Langerhans cell histiocytosis (LCH) is a myeloid neoplasia, driven by sporadic activating mutations in the MAPK pathway. The misguided myeloid dendritic cell (DC) model proposes that high-risk, multisystem, risk-organ–positive (MS-RO+) LCH results from driver mutation in a bone marrow (BM)-resident multipotent hematopoietic progenitor, while low-risk, MS-RO− and single-system LCH would result from driver mutation in a circulating or tissue-resident, DC-committed precursor. We have examined the CD34+c-Kit+Flt3+ myeloid progenitor population as potential mutation carrier in all LCH disease manifestations. This population contains oligopotent progenitors of monocytes (Mo's)/macrophages (MΦs), osteoclasts (OCs), and DCs. CD34+c-Kit+Flt3+ cells from BM of MS-RO+ LCH patients produced Langerhans cell (LC)-like cells in vitro. Both LC-like and DC offspring from this progenitor carried the BRAF mutation, confirming their common origin.
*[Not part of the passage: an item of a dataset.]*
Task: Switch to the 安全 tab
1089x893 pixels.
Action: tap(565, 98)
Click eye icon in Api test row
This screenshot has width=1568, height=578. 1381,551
In both high- and low-risk LCH patients, CD34+c-Kit+Flt3+ progenitor frequency in blood was higher than in healthy donors. In one MS-RO+ LCH patient, CD34+c-Kit+Flt3+ cell frequency in blood and its BRAF-mutated offspring reported response to chemotherapy. CD34+c-Kit+Flt3+ progenitors from blood of both high- and low-risk LCH patients gave rise to DCs and LC-like cells in vitro, but the driver mutation was not easily detectable, likely due to low frequency of mutated progenitors. Mutant BRAF alleles were found in Mo's /MΦs, DCs, LC-like cells, and/or OC-like cells in lesions and/or Mo and DCs in blood of multiple low-risk patients. We therefore hypothesize that in both high- and low-risk LCH, the driver mutation is present in a BM-resident myeloid progenitor that can be mobilized to the blood.